### [DATA EXTRACT]
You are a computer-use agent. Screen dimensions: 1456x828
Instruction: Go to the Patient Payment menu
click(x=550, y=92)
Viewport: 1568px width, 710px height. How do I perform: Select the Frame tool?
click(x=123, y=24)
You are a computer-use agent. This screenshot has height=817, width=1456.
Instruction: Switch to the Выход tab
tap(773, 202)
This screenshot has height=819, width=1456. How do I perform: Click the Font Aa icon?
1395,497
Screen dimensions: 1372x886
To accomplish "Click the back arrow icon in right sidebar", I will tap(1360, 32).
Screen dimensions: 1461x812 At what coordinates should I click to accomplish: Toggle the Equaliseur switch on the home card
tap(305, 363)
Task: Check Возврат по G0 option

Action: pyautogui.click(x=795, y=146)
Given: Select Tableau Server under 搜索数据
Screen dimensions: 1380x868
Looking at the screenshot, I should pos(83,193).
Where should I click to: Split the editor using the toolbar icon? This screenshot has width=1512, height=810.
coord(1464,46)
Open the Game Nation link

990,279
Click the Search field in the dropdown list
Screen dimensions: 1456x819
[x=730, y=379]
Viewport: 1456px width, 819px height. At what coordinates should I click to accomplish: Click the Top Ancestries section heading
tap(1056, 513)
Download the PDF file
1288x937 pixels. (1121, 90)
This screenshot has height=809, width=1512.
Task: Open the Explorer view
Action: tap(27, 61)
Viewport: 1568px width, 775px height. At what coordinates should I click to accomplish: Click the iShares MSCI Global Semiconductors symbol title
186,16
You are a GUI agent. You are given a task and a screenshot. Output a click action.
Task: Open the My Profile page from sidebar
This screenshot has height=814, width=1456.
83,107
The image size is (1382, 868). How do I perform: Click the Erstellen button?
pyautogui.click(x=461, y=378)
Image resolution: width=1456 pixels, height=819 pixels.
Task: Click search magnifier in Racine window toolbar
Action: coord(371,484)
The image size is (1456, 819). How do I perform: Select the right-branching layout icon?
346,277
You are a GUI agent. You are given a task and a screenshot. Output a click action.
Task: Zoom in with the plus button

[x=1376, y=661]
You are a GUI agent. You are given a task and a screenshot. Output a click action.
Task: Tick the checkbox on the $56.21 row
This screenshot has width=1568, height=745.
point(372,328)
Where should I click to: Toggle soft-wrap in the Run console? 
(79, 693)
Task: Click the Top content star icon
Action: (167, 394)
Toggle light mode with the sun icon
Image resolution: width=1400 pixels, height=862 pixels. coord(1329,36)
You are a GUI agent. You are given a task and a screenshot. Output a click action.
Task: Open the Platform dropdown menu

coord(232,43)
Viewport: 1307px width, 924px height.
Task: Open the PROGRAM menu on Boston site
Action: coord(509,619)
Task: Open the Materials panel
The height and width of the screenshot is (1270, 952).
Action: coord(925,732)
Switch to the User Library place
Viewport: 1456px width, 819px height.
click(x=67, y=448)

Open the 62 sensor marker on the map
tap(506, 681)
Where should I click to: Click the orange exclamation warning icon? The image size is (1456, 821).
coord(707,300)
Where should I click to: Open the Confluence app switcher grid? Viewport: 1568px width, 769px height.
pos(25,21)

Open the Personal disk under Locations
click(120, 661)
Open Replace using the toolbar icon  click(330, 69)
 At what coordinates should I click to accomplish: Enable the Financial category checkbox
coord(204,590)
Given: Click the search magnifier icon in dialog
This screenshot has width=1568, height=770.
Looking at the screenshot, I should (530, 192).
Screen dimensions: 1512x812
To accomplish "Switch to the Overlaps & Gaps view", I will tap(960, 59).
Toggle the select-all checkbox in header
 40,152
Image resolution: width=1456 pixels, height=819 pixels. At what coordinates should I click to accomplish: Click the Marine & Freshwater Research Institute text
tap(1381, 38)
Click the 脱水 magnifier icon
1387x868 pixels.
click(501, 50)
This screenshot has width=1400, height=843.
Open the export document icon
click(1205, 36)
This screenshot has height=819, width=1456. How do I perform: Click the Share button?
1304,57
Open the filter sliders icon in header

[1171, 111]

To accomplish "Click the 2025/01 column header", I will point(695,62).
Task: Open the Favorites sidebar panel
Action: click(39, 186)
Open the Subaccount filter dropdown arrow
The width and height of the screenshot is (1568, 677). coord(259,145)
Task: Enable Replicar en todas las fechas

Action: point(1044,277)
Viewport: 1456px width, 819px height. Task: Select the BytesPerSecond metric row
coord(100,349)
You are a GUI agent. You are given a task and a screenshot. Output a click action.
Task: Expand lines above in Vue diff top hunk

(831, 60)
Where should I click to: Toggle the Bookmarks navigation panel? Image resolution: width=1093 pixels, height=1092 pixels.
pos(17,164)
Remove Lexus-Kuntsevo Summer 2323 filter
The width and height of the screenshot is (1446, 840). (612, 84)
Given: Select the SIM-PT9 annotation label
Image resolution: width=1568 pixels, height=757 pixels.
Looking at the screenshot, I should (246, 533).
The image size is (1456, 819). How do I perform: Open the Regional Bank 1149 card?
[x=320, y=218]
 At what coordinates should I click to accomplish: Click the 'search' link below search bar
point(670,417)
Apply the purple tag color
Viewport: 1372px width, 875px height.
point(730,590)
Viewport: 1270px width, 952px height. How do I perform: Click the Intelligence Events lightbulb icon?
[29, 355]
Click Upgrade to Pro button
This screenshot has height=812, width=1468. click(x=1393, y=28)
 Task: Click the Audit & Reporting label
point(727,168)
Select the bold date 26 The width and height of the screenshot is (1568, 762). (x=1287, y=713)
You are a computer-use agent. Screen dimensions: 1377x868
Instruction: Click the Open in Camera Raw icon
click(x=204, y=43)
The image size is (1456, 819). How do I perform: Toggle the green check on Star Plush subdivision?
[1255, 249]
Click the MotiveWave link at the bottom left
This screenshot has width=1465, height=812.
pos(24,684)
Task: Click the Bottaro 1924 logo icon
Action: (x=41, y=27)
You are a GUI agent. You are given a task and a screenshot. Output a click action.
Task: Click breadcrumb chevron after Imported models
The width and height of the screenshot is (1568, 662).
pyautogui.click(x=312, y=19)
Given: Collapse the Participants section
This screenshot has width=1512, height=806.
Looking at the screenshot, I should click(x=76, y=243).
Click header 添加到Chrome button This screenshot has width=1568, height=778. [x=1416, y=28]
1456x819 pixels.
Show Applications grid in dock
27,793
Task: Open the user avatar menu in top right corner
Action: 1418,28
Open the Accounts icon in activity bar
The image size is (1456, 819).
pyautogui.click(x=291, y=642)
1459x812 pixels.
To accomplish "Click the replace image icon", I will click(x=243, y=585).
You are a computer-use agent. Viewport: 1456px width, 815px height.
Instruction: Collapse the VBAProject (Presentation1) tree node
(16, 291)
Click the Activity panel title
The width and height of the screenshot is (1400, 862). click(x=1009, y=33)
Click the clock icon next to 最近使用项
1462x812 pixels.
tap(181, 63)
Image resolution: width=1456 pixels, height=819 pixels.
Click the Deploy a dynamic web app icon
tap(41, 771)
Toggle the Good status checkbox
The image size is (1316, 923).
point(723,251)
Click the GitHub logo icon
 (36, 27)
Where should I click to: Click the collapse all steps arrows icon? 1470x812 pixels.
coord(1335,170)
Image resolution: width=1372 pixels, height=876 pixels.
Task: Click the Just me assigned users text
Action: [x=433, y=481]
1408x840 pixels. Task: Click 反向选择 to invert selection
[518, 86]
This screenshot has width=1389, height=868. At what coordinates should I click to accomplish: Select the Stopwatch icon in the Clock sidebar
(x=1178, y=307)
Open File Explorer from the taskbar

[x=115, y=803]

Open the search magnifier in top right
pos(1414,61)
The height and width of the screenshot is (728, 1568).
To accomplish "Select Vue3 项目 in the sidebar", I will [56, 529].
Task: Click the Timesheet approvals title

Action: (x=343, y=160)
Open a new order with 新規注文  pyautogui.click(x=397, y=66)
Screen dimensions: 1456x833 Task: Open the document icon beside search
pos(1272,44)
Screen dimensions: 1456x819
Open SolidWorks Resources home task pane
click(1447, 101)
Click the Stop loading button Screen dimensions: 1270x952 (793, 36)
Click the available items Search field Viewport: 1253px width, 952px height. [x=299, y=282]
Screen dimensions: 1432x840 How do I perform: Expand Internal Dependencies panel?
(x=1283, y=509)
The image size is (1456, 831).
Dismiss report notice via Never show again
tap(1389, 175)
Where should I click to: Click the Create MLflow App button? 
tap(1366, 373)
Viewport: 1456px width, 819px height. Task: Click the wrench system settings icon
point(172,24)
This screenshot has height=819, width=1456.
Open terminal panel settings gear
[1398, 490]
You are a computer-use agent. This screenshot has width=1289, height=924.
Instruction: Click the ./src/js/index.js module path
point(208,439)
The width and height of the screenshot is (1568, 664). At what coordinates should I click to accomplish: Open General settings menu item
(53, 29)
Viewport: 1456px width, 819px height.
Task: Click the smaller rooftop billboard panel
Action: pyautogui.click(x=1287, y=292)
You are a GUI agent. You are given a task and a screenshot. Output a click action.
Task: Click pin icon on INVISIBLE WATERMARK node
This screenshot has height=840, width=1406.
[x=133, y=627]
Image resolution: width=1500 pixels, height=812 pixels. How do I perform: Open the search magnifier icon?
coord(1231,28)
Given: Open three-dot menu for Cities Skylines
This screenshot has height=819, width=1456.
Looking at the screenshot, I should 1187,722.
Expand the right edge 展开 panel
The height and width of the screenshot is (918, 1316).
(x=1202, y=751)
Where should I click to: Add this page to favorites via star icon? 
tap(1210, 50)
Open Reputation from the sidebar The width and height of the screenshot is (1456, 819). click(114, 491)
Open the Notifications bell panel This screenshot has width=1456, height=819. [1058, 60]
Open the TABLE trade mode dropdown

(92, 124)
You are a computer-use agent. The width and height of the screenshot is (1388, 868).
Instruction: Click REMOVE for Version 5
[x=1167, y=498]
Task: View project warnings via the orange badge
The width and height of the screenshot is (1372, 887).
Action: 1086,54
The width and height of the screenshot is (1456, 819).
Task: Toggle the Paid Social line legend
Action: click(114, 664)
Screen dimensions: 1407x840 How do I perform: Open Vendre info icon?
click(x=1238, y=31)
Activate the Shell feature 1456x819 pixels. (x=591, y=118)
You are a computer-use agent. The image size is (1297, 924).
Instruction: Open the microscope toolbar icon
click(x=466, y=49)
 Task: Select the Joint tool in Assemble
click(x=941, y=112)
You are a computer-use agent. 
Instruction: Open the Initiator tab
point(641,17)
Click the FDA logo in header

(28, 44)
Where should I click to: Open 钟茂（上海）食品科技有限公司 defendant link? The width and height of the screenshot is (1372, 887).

### [TASK STATEMENT]
Here the job is to set down exactly the lines of the material above that fall between the one with "Image resolution: width=1500" and the one with "Task: View project", inclusive, and nothing beyond them.

### [OUTPUT FOR THIS EXERCISE]
Image resolution: width=1500 pixels, height=812 pixels. How do I perform: Open the search magnifier icon?
coord(1231,28)
Given: Open three-dot menu for Cities Skylines
This screenshot has height=819, width=1456.
Looking at the screenshot, I should 1187,722.
Expand the right edge 展开 panel
The height and width of the screenshot is (918, 1316).
(x=1202, y=751)
Where should I click to: Add this page to favorites via star icon? 
tap(1210, 50)
Open Reputation from the sidebar The width and height of the screenshot is (1456, 819). click(114, 491)
Open the Notifications bell panel This screenshot has width=1456, height=819. [1058, 60]
Open the TABLE trade mode dropdown

(92, 124)
You are a computer-use agent. The width and height of the screenshot is (1388, 868).
Instruction: Click REMOVE for Version 5
[x=1167, y=498]
Task: View project warnings via the orange badge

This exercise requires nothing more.